What does a flashing or blinking hourglass next to the cursor mean?

M

micky

What does a flashing or blinking hourglass next to the cursor mean?

It appears and disappears, every half second or so, but at an
inconsistent interval. It appears in a lot of programs, iirc at times
when the whole computer is running slowly. .
 
J

jim

micky said:
What does a flashing or blinking hourglass next to the cursor mean?

It appears and disappears, every half second or so, but at an
inconsistent interval. It appears in a lot of programs, iirc at times
when the whole computer is running slowly. .

Antivirus working ?
 
B

Ben Myers

micky said:
What does a flashing or blinking hourglass next to the cursor mean?

It appears and disappears, every half second or so, but at an
inconsistent interval. It appears in a lot of programs, iirc at times
when the whole computer is running slowly. .

Possibly "Automatic Updates" running in the background.

Ben
 
P

Paul in Houston TX

micky said:
What does a flashing or blinking hourglass next to the cursor mean?

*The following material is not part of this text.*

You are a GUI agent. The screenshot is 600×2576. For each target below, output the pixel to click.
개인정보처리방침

It appears and disappears, every half second or so, but at an
inconsistent interval. It appears in a lot of programs, iirc at times
when the whole computer is running slowly. .

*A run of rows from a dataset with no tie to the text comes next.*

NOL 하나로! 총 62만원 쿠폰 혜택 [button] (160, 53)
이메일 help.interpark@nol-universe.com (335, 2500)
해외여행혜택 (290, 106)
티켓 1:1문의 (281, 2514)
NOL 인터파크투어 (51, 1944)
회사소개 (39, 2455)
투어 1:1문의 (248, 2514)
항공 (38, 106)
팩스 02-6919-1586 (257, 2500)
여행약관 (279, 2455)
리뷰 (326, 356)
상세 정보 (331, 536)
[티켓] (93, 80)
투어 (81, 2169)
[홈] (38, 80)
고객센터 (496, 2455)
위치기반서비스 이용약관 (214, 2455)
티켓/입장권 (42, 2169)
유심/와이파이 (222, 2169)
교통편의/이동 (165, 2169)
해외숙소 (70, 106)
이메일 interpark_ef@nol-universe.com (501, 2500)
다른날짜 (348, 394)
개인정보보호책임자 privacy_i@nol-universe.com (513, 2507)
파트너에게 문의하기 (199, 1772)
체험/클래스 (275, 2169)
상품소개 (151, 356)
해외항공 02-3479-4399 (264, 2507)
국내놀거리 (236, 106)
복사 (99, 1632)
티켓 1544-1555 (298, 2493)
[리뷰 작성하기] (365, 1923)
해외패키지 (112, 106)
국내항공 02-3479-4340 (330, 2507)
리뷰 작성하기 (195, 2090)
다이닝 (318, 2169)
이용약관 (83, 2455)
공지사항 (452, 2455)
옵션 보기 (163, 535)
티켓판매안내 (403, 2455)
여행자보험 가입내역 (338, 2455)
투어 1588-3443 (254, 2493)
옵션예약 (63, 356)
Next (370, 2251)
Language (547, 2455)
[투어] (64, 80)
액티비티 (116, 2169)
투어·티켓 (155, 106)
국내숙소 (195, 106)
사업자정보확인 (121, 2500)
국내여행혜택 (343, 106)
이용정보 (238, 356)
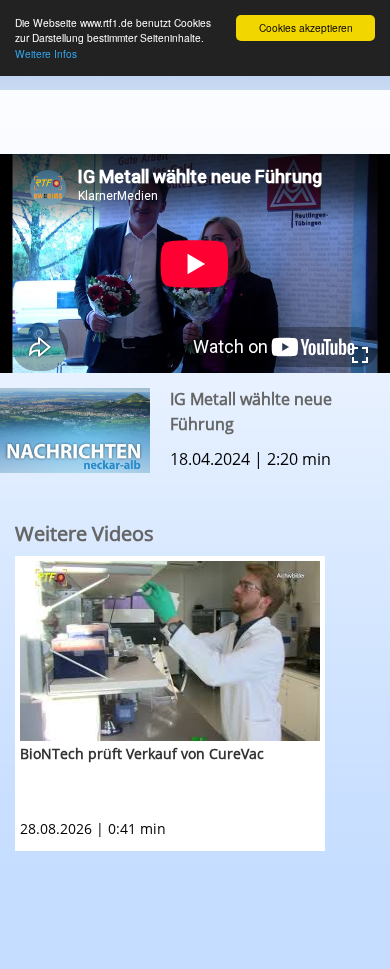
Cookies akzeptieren (306, 27)
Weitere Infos (46, 53)
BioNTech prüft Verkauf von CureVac (142, 753)
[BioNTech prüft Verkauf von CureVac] (170, 651)
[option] (202, 703)
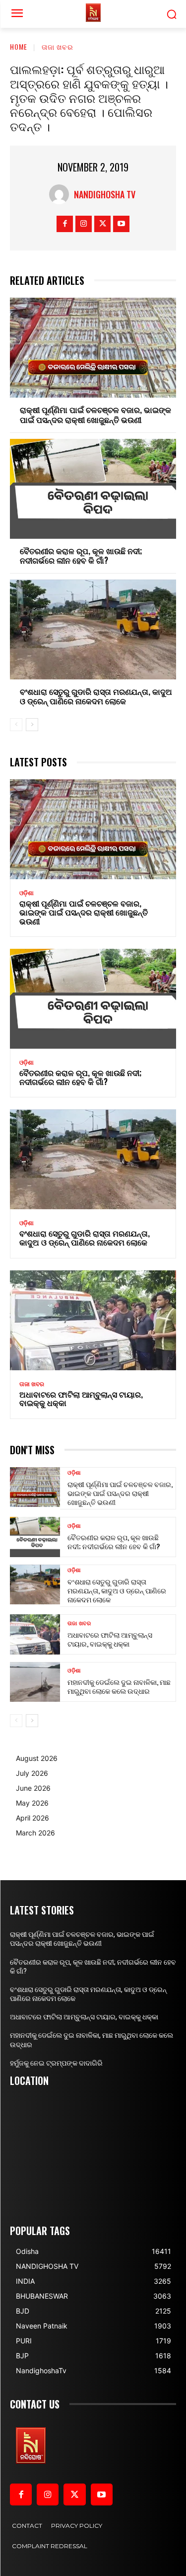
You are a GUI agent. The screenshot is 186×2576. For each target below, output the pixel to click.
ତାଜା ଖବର (57, 46)
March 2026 (35, 1832)
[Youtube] (121, 224)
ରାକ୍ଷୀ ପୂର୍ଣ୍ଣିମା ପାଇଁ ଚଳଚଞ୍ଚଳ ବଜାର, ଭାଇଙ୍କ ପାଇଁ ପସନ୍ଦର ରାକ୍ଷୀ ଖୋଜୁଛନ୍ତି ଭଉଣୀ (95, 414)
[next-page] (32, 724)
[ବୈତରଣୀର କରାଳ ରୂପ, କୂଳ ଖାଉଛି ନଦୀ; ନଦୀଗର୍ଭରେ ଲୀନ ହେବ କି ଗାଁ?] (93, 489)
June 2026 (33, 1788)
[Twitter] (102, 224)
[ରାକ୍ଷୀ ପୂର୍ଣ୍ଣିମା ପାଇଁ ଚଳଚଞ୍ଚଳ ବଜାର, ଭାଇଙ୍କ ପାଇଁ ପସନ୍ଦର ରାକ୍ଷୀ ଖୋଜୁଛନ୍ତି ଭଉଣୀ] (93, 348)
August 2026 (37, 1758)
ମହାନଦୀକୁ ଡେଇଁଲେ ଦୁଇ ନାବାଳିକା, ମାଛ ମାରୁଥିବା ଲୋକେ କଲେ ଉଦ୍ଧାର (119, 1686)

It means that the computer is busy.
Use task manager to find out what.
You can probably kill many of the processes without the
computer shutting down.
 
P

Paul

Paul said:
It means that the computer is busy.
Use task manager to find out what.
You can probably kill many of the processes without the
computer shutting down.

You can add to that "Process Explorer", which has an "Interrupts"
entry near the top. That gives you one more counter to work with.

http://technet.microsoft.com/en-us/sysinternals/bb896653

It's also possible, in the case of a couple Dell computers,
for thermal throttling to make the CPU so slow, that any tiny
task makes the system "busy". But that would also show when
running an application, which would be dog slow. And that
doesn't show in Task Manager or Process Monitor. It has to be
inferred from the behavior. Or use CPU-Z and maybe you can
catch the actual CPU frequency that way. Throttling happens
on a lot of computers, but not the "Dell way", which was
overkill by about a factor of ten, and involved some
cleverness in design on Dells part. If the symptoms don't make
sense, throttling is a remote possibility.

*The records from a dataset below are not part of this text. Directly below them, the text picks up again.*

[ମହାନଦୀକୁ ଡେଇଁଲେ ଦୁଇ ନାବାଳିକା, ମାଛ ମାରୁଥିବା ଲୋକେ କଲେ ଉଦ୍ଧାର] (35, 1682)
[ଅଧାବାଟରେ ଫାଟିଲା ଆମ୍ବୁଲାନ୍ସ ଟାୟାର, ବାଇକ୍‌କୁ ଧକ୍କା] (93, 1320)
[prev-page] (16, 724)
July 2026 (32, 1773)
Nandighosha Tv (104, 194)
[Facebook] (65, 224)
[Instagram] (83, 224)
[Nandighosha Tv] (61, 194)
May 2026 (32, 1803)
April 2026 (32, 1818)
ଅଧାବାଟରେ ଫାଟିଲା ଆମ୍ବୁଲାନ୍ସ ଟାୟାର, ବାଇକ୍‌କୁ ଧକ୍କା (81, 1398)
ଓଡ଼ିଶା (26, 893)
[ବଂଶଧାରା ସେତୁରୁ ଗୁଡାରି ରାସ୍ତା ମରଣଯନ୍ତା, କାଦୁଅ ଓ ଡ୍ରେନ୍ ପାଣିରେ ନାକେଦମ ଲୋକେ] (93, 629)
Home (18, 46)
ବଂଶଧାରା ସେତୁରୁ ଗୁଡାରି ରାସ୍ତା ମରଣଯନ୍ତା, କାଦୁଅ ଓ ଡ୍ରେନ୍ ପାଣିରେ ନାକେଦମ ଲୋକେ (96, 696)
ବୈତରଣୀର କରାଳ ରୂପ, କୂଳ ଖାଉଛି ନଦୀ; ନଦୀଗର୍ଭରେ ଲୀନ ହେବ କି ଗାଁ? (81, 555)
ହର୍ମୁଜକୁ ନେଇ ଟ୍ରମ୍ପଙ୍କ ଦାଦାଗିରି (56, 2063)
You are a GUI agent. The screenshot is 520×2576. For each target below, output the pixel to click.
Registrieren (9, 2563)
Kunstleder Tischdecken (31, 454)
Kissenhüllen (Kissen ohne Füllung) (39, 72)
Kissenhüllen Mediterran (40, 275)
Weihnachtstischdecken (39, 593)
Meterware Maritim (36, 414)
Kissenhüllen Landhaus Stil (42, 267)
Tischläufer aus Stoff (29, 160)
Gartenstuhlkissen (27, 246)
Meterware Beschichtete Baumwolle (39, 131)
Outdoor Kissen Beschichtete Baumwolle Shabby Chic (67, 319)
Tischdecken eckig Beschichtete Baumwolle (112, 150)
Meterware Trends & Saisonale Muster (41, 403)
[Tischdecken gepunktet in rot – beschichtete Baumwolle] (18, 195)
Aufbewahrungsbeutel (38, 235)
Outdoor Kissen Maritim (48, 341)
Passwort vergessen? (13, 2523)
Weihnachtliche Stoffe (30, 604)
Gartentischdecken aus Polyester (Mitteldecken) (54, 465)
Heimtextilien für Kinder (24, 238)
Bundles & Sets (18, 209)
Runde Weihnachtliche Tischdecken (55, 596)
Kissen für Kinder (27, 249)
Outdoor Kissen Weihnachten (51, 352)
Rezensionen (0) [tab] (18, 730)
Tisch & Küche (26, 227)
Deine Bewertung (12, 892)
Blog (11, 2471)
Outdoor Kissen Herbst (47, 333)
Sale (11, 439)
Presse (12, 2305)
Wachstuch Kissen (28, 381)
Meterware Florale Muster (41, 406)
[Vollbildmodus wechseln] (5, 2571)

If you see a svchost railing one core (staying in a loop),
there was a bug in Windows Update, caused by the depth of
recorded info about Internet Explorer patches. That seemed
to get fixed, but how it was fixed isn't clear. To stop
the symptoms (assuming you had a religious aversion to
completing all your Windows Updates), is to make sure the
"last Cumulative Update" for Internet Explorer browser is
installed. You don't have to be using Internet Explorer. Just
keep it patched, so the service in question doesn't go nuts.